For my implementation, I was able to get up to about 93% accuracy using multiple scales and a HOG cell size of 3 pixels. Below is my precision recall curve showing an average precision of 92.6%. For my submission, I raised the HOG cell size back up to the default size of 6 pixels and the whole pipeline runs in about a minute. This reduced the average precision down to about 85% though.

Feature Training

Getting the positive features was fairly straightforward. Each 36x36 training image is converted to a HOG feature, reshaped into a vector, and then stored in the positive feature matrix. For the negative features, for each image, I cut out template_size patches (36x36) randomly from each image and then convert them to HOG features. Finally, a linear SVM is trained using the positive and negative features. I was able to obtain the best accuracy with a lamba of 0.00001. Increasing or decreasing the lambda by a factor of 10 didn't affect the accuracy too much, but I found it to drop off pretty significantly outside of that region.
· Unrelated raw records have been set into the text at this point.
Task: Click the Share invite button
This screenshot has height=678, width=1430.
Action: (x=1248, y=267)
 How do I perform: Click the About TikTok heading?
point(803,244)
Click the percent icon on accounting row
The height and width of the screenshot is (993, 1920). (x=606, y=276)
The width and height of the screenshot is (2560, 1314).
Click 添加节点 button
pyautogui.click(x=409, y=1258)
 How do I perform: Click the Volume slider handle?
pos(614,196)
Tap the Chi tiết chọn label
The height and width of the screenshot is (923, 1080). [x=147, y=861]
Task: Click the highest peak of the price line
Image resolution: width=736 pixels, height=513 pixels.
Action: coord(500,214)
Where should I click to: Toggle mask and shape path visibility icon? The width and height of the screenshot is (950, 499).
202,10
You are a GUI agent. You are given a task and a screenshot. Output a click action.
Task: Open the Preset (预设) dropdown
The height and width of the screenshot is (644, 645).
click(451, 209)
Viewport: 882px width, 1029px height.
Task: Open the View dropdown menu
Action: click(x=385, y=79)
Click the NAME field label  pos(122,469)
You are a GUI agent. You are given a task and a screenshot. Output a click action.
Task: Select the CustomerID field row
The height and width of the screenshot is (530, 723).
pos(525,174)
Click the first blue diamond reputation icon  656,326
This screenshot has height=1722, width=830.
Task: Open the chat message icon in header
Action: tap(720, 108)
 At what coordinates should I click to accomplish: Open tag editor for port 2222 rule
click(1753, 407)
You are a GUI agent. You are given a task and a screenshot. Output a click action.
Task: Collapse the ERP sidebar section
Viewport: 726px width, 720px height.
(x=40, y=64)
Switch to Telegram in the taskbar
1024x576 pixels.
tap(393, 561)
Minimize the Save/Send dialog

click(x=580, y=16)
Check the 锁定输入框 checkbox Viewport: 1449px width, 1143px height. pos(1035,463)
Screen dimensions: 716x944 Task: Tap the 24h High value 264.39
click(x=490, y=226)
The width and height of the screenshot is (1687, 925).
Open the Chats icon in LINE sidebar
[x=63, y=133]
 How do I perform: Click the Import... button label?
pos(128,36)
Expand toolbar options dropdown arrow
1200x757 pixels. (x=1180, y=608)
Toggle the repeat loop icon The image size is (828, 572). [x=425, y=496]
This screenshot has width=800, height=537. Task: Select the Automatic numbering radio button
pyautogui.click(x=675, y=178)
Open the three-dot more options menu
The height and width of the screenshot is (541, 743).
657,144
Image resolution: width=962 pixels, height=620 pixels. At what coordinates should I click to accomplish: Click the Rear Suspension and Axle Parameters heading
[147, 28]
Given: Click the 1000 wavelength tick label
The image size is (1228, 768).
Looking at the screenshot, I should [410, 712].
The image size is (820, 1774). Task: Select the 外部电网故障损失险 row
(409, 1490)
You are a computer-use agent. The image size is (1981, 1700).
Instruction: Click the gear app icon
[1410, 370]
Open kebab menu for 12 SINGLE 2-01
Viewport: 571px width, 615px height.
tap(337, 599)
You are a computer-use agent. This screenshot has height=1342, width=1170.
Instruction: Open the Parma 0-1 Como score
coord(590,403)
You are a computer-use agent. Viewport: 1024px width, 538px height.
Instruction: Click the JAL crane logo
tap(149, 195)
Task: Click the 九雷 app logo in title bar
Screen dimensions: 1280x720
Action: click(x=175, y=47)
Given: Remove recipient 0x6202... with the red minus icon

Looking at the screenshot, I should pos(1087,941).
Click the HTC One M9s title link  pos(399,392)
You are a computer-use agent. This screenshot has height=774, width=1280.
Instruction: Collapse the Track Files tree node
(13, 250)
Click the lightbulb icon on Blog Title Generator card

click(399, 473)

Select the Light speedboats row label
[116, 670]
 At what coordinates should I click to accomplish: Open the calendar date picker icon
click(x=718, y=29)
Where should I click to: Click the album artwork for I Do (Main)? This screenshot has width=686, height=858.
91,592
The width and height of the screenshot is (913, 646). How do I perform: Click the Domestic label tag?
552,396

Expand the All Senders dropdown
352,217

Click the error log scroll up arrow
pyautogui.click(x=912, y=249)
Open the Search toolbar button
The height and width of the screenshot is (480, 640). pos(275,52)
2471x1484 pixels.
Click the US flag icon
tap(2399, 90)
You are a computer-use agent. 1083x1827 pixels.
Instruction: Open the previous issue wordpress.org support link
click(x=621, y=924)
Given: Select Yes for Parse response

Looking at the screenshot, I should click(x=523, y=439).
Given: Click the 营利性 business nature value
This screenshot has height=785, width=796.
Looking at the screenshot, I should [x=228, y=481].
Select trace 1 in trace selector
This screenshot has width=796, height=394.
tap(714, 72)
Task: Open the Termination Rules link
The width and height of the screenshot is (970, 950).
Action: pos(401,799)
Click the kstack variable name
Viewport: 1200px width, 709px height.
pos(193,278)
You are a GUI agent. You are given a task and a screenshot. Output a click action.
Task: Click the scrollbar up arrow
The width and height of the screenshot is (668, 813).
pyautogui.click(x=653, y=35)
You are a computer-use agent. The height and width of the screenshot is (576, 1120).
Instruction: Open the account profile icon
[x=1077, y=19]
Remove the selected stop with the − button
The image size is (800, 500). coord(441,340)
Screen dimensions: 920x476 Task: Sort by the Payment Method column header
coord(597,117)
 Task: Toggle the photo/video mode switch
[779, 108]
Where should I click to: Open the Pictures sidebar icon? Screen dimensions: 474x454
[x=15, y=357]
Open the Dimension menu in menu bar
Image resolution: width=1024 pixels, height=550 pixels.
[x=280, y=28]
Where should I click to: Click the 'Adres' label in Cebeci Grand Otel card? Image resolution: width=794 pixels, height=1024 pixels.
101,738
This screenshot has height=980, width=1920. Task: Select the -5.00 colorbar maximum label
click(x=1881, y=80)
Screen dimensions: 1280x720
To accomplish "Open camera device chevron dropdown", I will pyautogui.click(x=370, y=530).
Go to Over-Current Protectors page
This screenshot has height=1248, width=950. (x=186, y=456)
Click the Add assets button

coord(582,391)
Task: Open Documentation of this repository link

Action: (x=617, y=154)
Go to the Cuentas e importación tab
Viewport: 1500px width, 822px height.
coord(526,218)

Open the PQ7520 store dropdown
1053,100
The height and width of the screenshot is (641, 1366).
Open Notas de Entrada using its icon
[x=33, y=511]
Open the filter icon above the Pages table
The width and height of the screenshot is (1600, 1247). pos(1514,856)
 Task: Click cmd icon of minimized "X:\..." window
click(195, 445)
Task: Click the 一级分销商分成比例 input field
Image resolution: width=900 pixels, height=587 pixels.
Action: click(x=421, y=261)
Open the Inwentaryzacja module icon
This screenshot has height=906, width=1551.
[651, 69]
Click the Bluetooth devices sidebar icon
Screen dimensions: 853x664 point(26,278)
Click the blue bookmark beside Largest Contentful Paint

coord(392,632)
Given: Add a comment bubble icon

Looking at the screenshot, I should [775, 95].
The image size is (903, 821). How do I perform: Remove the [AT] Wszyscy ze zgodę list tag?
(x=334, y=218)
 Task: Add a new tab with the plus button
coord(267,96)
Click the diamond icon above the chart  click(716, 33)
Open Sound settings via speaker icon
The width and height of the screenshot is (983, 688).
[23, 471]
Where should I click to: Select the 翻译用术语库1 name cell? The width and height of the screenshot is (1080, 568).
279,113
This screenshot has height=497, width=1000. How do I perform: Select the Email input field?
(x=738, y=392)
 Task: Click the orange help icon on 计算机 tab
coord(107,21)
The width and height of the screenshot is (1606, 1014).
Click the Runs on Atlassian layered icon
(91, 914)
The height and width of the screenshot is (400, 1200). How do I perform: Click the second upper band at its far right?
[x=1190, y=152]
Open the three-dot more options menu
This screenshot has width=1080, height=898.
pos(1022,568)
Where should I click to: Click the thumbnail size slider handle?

Together, this trained the following representation. If you squit, you can kind of make out a face with eyes and a nose.

Face Detection

For the actual face detection, I look at sliding patches of template_size over each image at multiple scales. I start with the image unscaled and add any detections to a dynamically growing array. After each pass, I resize the image by a scaling factor (I found 0.8 to work good in my testing) and repeat until the image is smaller in one of the dimensions than the template size. For each window, I caluclate the confidence and then add it only if the confidence is over a given threshold. Mine ended up being slightly negative, with -0.7 working well in my testing. Both of these values together struck a really good balance between precision, and not taking 20 minutes to run. Finally, after gathering all of potentially detected faces, I pass it through non-maximum supression to remove any duplicates. It was important to make sure that I ran the supression after all of the scales were computed, otherwise there were too many duplicates. Moving the non-maximum supression to after all of the scaled detection ended up increasing my precision by about 30-40%. It also caused the bounding boxes to match the ground truth sizes a lot better. Below are a few sample images showing detected faces.

All of these examples show very good recall, despite quite a few false positives. Images with large faces are still found correctly due to looking at faces with multiple scales. Even in images with differenct sized faces, the results are still good. Also, artificial faces shown on the card are matched correctly.